Récemment, l’ambassade américaine à Madrid a accueilli le premier round de discussions secrètes entre Alger, Rabat, Nouakchott et le Polisario, en vue de trouver un accord sur le plan d’autonomie marocain, sur la base de la résolution 2797 du Conseil de sécurité de l’ONU.
Augmenter les importations de gaz
L’autre facteur qui favorise le rapprochement entre Alger et Madrid reste l’angoisse énergétique engendrée par la guerre au Moyen-Orient. Selon l’agence Bloomberg, Madrid et Naturgy, le géant espagnol du gaz et de l’électricité, envisagent d’augmenter le volume des importations de gaz naturel en provenance d’Algérie.
D’après le ministère espagnol de la Transition écologique, en 2025, l’Algérie a été le principal fournisseur de gaz de l’Espagne, devant les États-Unis, avec 128 502 GWh acheminés, soit 34,56 % de l’ensemble du gaz importé par l’Espagne l’année dernière.
Plutôt que de demander la réouverture du gazoduc Maghreb-Europe – qui traverse le Maroc et a été fermé en 2021 par Alger lors d’une escalade diplomatique entre les deux pays maghrébins –, le plan espagnol consisterait à demander à Alger que le gazoduc Medgaz, qui relie l’Algérie au port d’Almería, fonctionne à pleine capacité.
Relations tendues avec les États-Unis
Ce gazoduc dispose d’une capacité de transport de 32 millions de mètres cubes par jour, alors que les flux quotidiens ont atteint une moyenne de 28 millions de mètres cubes en janvier et février, selon les données de Bloomberg.
De son côté, le site spécialisé Attaqa a indiqué que les exportations algériennes globales de gaz liquéfié ont atteint plus de 462 000 tonnes au cours des deux premières semaines de mars, soit une hausse de 74 % par rapport aux quelque 265 000 tonnes enregistrées durant les deux premières semaines de février.
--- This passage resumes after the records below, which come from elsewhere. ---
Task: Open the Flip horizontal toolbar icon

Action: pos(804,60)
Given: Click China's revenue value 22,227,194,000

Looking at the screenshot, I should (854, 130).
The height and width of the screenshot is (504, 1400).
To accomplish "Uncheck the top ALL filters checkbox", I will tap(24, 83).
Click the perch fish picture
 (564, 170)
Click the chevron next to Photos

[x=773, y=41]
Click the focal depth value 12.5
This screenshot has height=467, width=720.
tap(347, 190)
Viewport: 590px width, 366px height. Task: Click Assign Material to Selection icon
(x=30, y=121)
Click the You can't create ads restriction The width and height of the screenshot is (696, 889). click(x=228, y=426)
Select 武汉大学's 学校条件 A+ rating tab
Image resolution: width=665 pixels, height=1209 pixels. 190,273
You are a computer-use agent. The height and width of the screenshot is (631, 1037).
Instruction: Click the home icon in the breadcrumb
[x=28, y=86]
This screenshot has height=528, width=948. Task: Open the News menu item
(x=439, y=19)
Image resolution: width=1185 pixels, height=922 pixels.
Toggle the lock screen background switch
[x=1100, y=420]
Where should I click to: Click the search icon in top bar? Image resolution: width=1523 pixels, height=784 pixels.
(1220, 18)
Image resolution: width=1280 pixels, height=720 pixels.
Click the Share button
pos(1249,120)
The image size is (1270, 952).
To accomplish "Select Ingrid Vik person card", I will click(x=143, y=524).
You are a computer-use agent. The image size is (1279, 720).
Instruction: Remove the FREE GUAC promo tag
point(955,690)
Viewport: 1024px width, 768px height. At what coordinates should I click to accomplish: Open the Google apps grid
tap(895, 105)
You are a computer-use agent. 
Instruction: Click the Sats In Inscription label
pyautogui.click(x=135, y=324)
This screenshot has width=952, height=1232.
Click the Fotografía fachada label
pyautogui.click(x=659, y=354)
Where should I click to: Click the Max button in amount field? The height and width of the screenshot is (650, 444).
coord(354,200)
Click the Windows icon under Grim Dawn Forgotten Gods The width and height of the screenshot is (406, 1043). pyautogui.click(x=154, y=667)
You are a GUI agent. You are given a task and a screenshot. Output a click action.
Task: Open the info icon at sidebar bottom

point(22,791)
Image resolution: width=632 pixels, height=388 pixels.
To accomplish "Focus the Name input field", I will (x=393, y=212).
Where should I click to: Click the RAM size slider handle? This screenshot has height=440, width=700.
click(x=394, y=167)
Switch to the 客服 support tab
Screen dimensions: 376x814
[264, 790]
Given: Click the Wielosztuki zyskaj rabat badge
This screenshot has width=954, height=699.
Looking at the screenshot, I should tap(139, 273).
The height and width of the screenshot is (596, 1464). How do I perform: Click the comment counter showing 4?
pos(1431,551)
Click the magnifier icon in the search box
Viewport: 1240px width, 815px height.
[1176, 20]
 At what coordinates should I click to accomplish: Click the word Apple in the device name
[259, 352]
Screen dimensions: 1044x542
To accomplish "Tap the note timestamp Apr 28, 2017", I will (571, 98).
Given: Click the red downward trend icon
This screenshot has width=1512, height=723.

Le gouvernement espagnol ferait ainsi d’une pierre deux coups : il sécuriserait ses approvisionnements en gaz naturel à prix compétitifs, tout en réduisant sa dépendance vis-à-vis des États-Unis, avec lesquels les relations se sont récemment tendues à la suite du refus de Sánchez de s’aligner sur Trump concernant la guerre contre l’Iran.